*** Provided data Section Begins ***

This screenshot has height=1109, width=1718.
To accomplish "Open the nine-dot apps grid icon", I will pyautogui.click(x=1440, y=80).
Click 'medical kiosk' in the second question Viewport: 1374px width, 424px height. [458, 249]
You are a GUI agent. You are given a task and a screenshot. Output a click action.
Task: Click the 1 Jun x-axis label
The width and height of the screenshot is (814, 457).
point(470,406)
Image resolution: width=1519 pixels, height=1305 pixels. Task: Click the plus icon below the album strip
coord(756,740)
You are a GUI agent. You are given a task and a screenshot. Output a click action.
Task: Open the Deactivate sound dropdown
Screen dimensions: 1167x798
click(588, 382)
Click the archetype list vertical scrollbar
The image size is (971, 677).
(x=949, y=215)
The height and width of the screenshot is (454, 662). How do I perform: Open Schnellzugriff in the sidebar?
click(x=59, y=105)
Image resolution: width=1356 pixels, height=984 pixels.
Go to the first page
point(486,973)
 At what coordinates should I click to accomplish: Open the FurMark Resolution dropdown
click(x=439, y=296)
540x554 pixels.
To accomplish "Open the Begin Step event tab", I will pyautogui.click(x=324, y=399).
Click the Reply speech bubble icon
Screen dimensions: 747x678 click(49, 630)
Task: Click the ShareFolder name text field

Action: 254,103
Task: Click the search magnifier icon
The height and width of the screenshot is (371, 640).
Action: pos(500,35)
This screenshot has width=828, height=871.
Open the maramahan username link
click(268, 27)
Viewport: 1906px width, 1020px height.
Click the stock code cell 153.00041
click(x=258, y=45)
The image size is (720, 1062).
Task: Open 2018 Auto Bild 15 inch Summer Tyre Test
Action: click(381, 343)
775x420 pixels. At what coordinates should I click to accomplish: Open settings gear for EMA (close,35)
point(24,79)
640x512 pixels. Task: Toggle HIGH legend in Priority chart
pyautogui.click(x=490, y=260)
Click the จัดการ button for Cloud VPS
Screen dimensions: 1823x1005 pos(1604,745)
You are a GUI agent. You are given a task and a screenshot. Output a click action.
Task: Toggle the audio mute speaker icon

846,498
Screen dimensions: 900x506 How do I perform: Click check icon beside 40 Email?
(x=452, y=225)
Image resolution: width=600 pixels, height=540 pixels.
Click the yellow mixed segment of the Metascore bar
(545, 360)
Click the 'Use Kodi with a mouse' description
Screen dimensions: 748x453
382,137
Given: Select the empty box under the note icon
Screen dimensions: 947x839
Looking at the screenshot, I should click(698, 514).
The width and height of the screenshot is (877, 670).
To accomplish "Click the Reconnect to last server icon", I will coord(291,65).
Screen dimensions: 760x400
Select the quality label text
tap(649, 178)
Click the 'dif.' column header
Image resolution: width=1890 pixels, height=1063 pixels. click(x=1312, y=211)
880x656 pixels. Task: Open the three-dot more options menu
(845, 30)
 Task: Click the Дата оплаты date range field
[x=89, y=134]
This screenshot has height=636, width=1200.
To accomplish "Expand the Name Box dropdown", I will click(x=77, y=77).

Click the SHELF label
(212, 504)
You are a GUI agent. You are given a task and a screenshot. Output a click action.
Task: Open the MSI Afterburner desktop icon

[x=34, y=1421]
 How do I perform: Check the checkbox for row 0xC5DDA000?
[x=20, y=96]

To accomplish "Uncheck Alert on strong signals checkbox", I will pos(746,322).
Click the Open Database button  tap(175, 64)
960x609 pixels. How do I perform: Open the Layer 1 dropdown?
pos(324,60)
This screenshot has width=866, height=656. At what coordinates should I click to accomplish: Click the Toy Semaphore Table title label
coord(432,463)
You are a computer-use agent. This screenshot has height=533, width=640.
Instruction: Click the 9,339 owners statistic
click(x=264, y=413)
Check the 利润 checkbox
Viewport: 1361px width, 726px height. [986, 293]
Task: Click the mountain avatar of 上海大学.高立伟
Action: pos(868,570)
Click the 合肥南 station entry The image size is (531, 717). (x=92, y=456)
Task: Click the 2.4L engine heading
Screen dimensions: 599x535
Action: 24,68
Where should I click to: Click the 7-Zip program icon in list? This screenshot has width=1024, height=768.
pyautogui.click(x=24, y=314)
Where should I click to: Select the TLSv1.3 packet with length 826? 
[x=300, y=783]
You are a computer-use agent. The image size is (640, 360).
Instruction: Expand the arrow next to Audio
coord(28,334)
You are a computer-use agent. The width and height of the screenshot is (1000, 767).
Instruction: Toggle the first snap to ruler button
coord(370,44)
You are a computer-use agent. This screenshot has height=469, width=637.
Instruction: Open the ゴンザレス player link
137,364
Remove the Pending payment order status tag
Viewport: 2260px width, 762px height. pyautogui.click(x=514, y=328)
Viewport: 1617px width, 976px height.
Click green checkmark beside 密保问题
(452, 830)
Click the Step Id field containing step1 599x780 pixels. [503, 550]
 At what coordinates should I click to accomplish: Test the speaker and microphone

*** Provided data Section Ends ***

## Problem statement
Whenever a line of the material holds the word "will", copy it out.

## Solution for this exercise
To accomplish "Open the nine-dot apps grid icon", I will pyautogui.click(x=1440, y=80).
To accomplish "Open the Begin Step event tab", I will pyautogui.click(x=324, y=399).
To accomplish "Click the Reconnect to last server icon", I will coord(291,65).
To accomplish "Expand the Name Box dropdown", I will click(x=77, y=77).
To accomplish "Uncheck Alert on strong signals checkbox", I will pos(746,322).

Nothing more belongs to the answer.